ECM182-Climate Change and Economic Policies

Module Provider: School of Politics, Economics and International Relations
Number of credits: 20 [10 ECTS credits]
Terms in which taught: Autumn term module
Non-modular pre-requisites:
Modules excluded:
Module version for: 2017/8

Module Convenor: Dr Stefania Lovo


Summary module description:
The module will provide an introduction to the theoretical concepts and approaches used to analyse economic impacts of climate change, such as externalities and public goods and principles of behavioural economics to understand the roles of both financial and non financial incentives. The module will then introduce national and international policy approaches in dealing with climate change, examine the difficulties in switching to alternative energy sources and environmentally-friendly technologies and behaviours.

The primary focus of this module is twofold: (1) understanding economic tools of analysis for addressing climate change problems, (2) understanding how traditional economic instruments and behavioural instruments can be used to affect decision making at the level of individuals, businesses and governments both nationally and internationally. National and international policies to address climate change will also be discussed in the light of the above.

Assessable learning outcomes:
At the end of the module students should be able to:
understand the behaviour and motivations of different actors (consumers, firms and policy makers) and be able to assess the appropriateness of various types of incentives (financial, regulatory, etc.) to change their behaviour;
apply different tools of analysis to the decision making problems of individuals, firms and policy makers, understanding the concepts of both inter- and intra- temporal trade offs;
use these tools in the context of specific case-studies of adoption of more pro-environmental behaviour by consumers, investors, firms and policy makers.

Additional outcomes:
To grasp critical thinking in economics and be able to use economic tools of analysis in the study of everyday problems of responses to climate change.

Outline content:
This module will consist of lectures and seminars focussing on both theories and concrete examples from observed policies of mitigation and adaptation.

---

■ SET EXERCISE:
Resume the description of the climate change and economic policies module, picking up after its final sentence. The material that comes next has no connection to the climate change module description.

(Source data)
---

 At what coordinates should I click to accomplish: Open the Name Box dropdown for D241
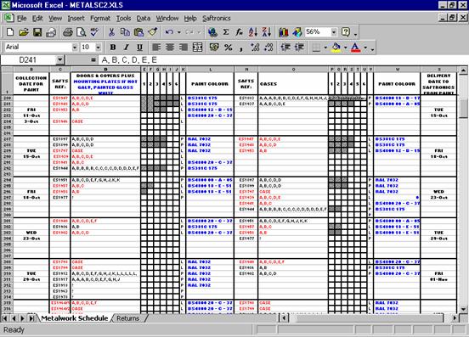[60, 60]
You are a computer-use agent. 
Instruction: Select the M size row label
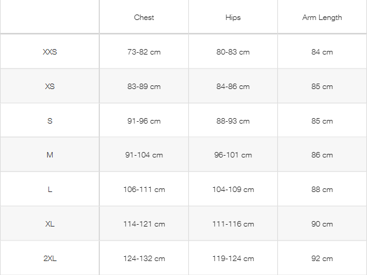tap(50, 155)
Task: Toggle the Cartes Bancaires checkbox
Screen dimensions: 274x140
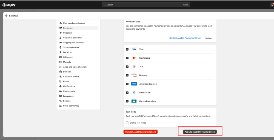Action: [127, 101]
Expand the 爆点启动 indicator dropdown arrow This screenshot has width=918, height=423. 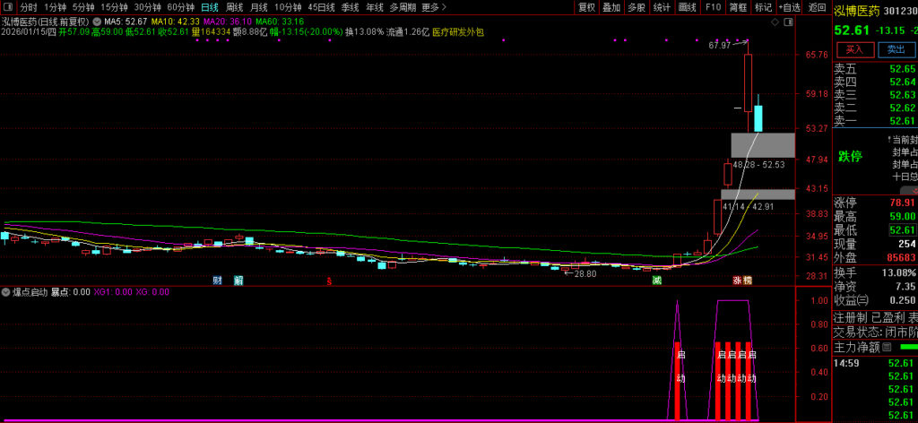pyautogui.click(x=6, y=292)
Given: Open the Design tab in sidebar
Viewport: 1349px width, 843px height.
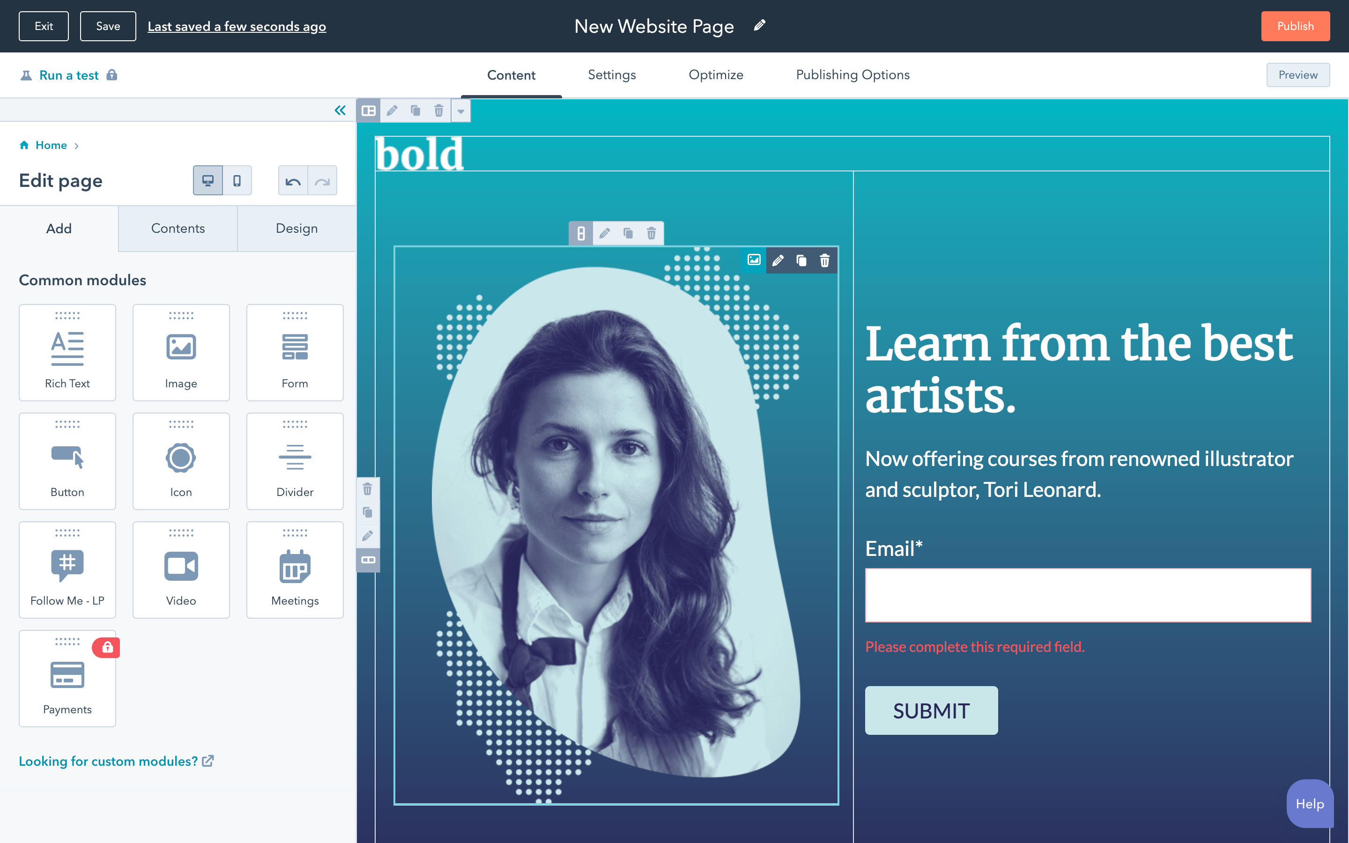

---

■ TASK OUTPUT:
Brief description of teaching and learning methods:
Lectures, and seminars with students’ presentations. Lectures will be used for the presentation of the concepts, analytical principles, and the methodology. Coursework is set to develop analytical and critical skills.

Contact hours:
  Autumn Spring Summer
Lectures 11
Seminars 10
Guided independent study 179
Total hours by term 200.00
Total hours for module 200.00

Summative Assessment Methods:
Method Percentage
Project output other than dissertation 50
Oral assessment and presentation 50

Other information on summative assessment:
One presentation, worth 50% of the overall mark, and one project, also worth 50% of the overall mark.

Formative assessment methods:

Penalties for late submission:
Penalties for late submission on this module are in accordance with the University policy. Please refer to page 5 of the Postgraduate Guide to Assessment for further information:

Length of examination:
There is no final examination.

Requirements for a pass:
A minimum weighted average mark from the presentation and project of 50%.

Reassessment arrangements:
Re-assessment will be on the basis of a single independent project, related to a topic covered in the module. This will not be a re-submission of the earlier project. The project for re-assessment is required to be submitted by the last working day of August of the same year.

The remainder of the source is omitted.